例えば、家計への現金給付を考えてみよう。不安が強い段階では、現金は消費に回らず、貯蓄されてしまう。しかし、消費刺激の効果はほとんどなくても、将来の消費のために現金は蓄積される。そして、将来所得が減ってきたときには、給付された現金が取り崩されるだろう。つまり、生活保証のための現金給付である。
筆者は、経済的弱者に対するセーフティネットとして現金給付することに反対ではない。おそらく、さまざまな給付や助成金には企業の倒産、雇用リストラの防止効果があるし、そうした措置がなかった場合よりも、消費などのリバウンドは見込めると考えられる。
政府が講じようとしている経済対策には、事業の継続や雇用維持のための施策が多く含まれている。その意味は「時間を買う」ことで、感染リスクが終息した後の反転攻勢を狙うための準備ということがあるのだろう。政府は、直接的な消費刺激ができなくても、代わりに経済回復のペースを上げられるように、次善の対応策を考えているのだろう。
整理すると、政府は経済正常化に向けて2段階で考えている。

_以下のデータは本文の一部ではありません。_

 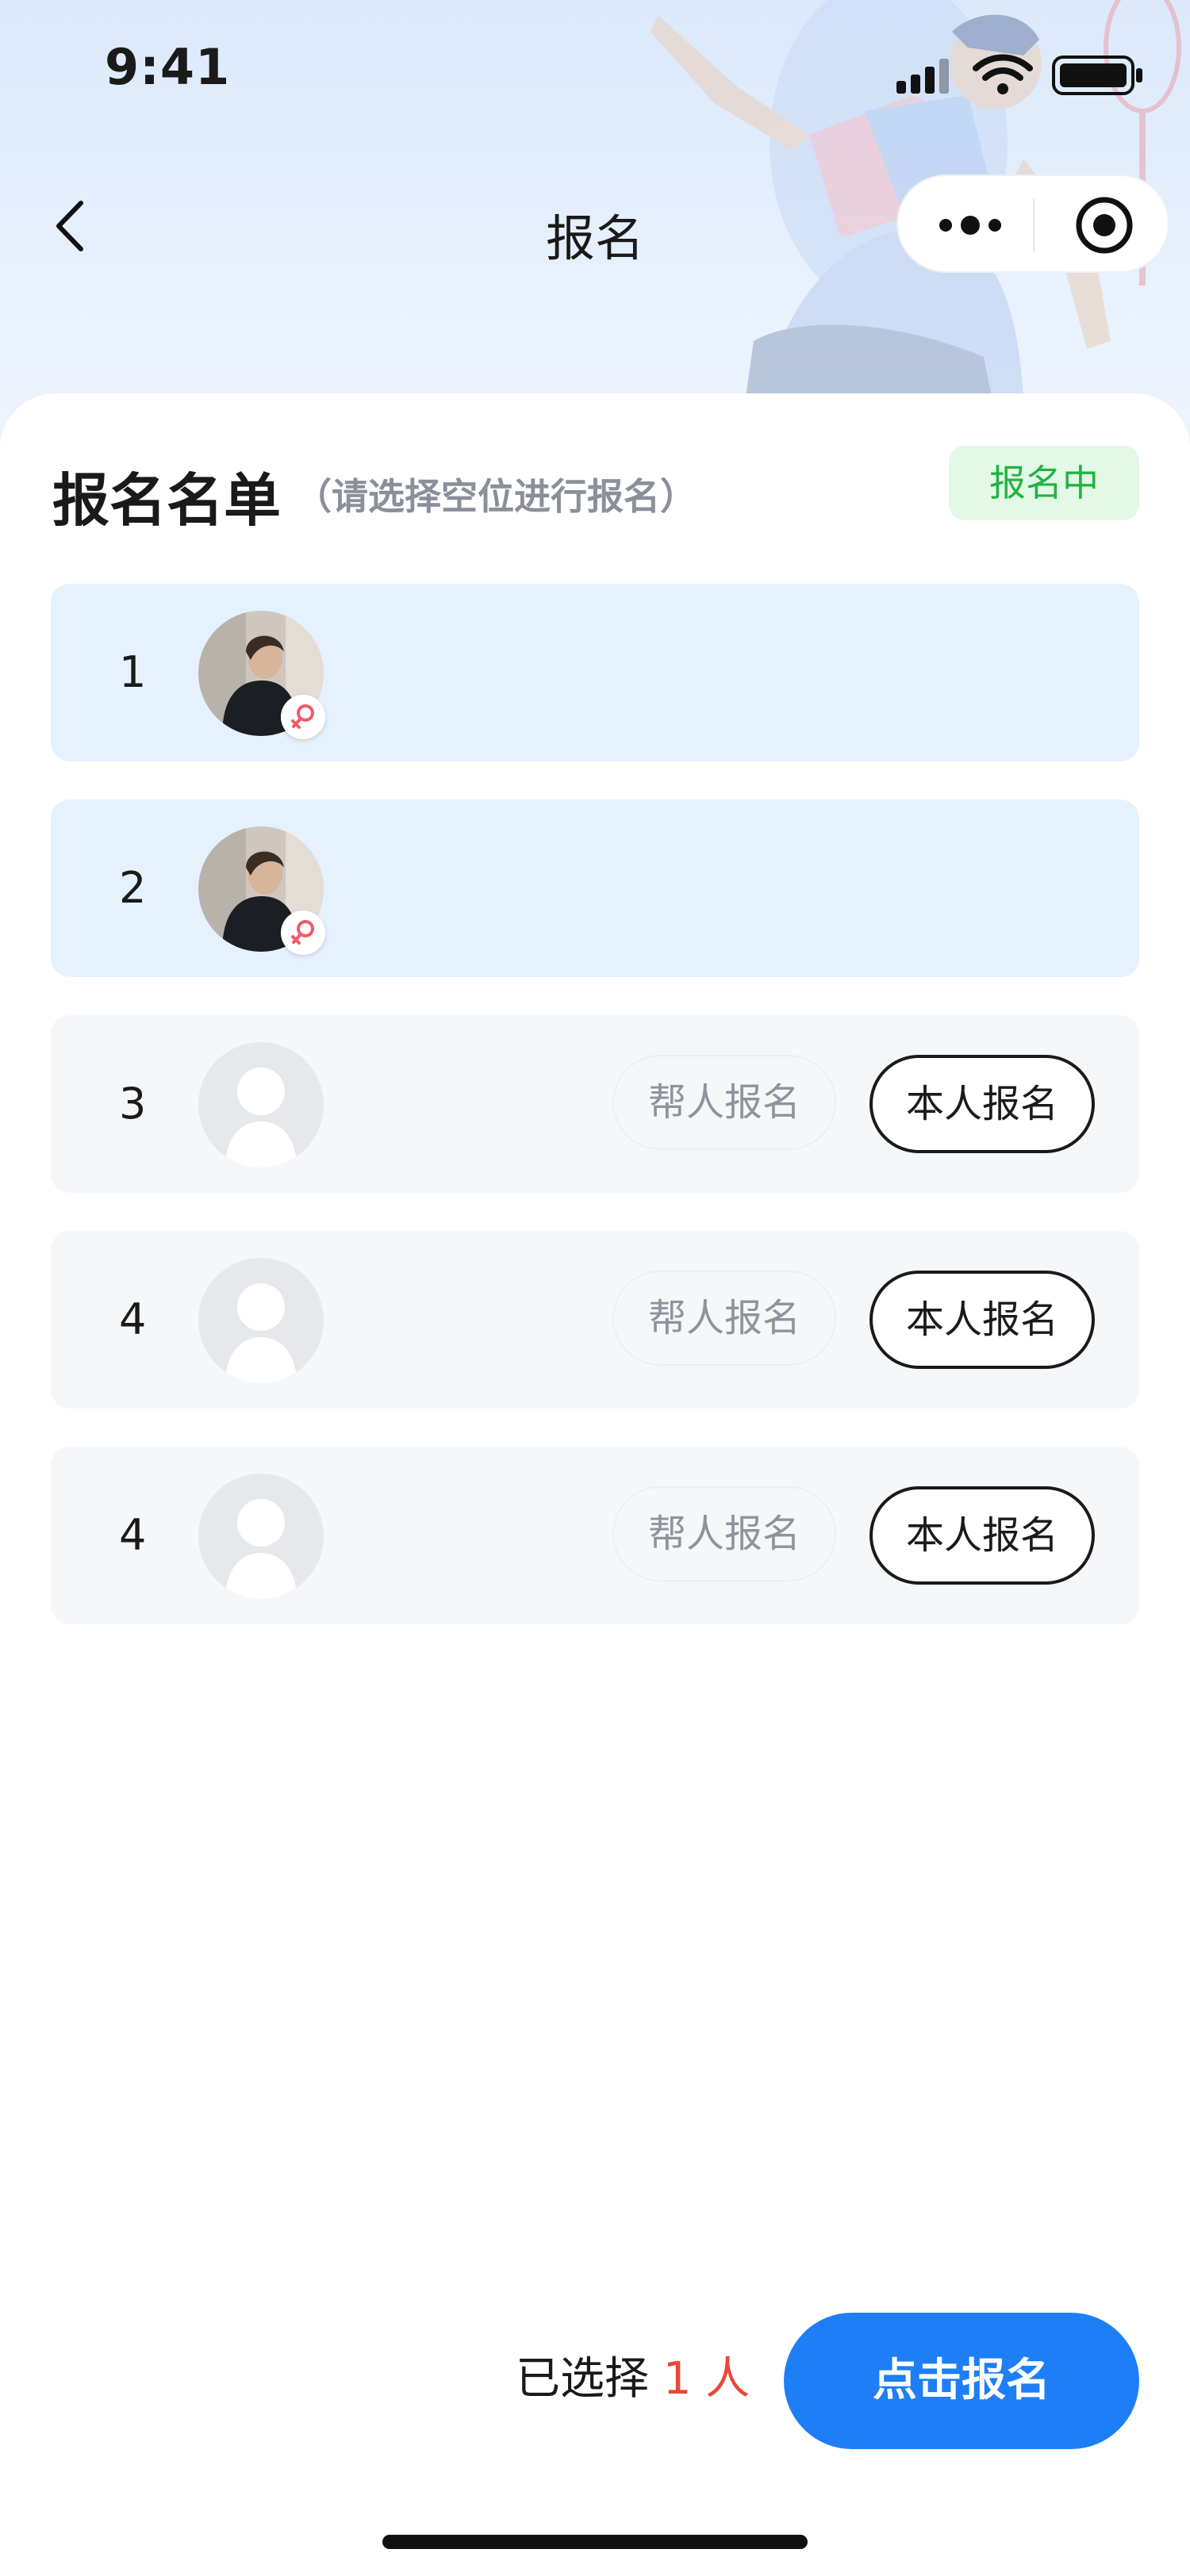 What do you see at coordinates (1003, 74) in the screenshot?
I see `wifi-icon` at bounding box center [1003, 74].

それは、①感染リスクがまだ強い時には、止血対策として生活支援の現金給付などを行う②感染リスクが終息してきたときに備えて、消費刺激のための旅行割引のクーポン券・商品券などを用意している-の2ステップだ。
五輪1年延期の宿題
以前は、東京五輪が2020年8月に終わると、日本経済はテーマを失って、停滞するのではないかという不安が語られてきた。よく考えると、この課題は五輪の予定が1年遅れになった現在でも変わらない。ならば、検討されている経済政策でも、五輪後を先取りする形で、持続的な成長を実現できる新しいテーマ設定が必要になるだろう。人口減少・高齢化・地方衰退といった長期的課題と齟齬(そご)を来さず、経済成長を可能にするようなテーマである。

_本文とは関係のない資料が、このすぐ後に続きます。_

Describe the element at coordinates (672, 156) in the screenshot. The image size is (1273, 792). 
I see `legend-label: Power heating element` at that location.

これは筆者の意見だが、産業のデジタル化を加速させて、日本経済の生産性を上昇させるアイデアである。例えば、コロナ危機の中では、テレワークを普及させる要請が強まった。テレワークは、働き方のデジタル化である。ほかにも、学校の授業をオンライン化することや、院内感染の不安をなくす遠隔診療の推進も社会的要請として急浮上した。

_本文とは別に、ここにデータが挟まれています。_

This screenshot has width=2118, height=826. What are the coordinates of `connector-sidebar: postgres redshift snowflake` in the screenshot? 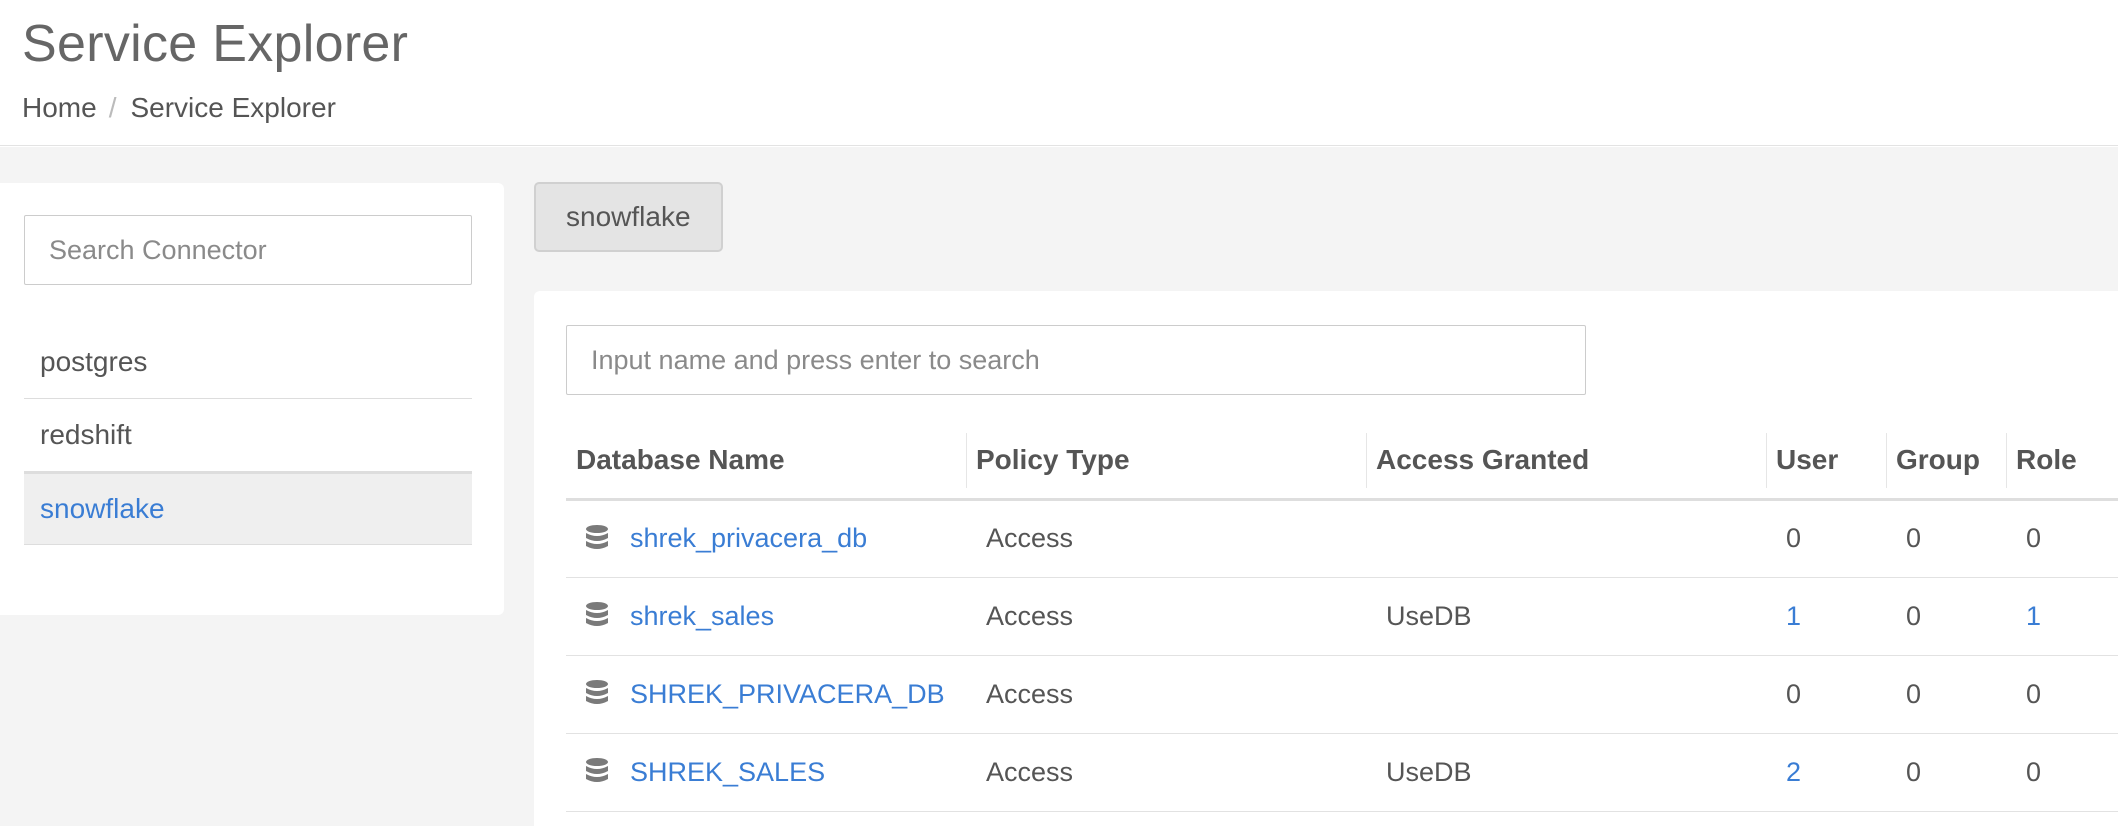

これらのテクノロジーを普及させることは、少子高齢化によって公共サービスが維持できなくなることへの対処にもなる。現在のコロナ危機は、人々に対して「もっと社会がデジタル化していればうまく対処できたのに」と思わせている面がある。こうした動機付けを長期的課題の産業のデジタル化を推進するエネルギーに変えることは有意義だと思える。まさしくピンチをチャンスに転換する発想こそが、次のビジョンづくりとして求められている。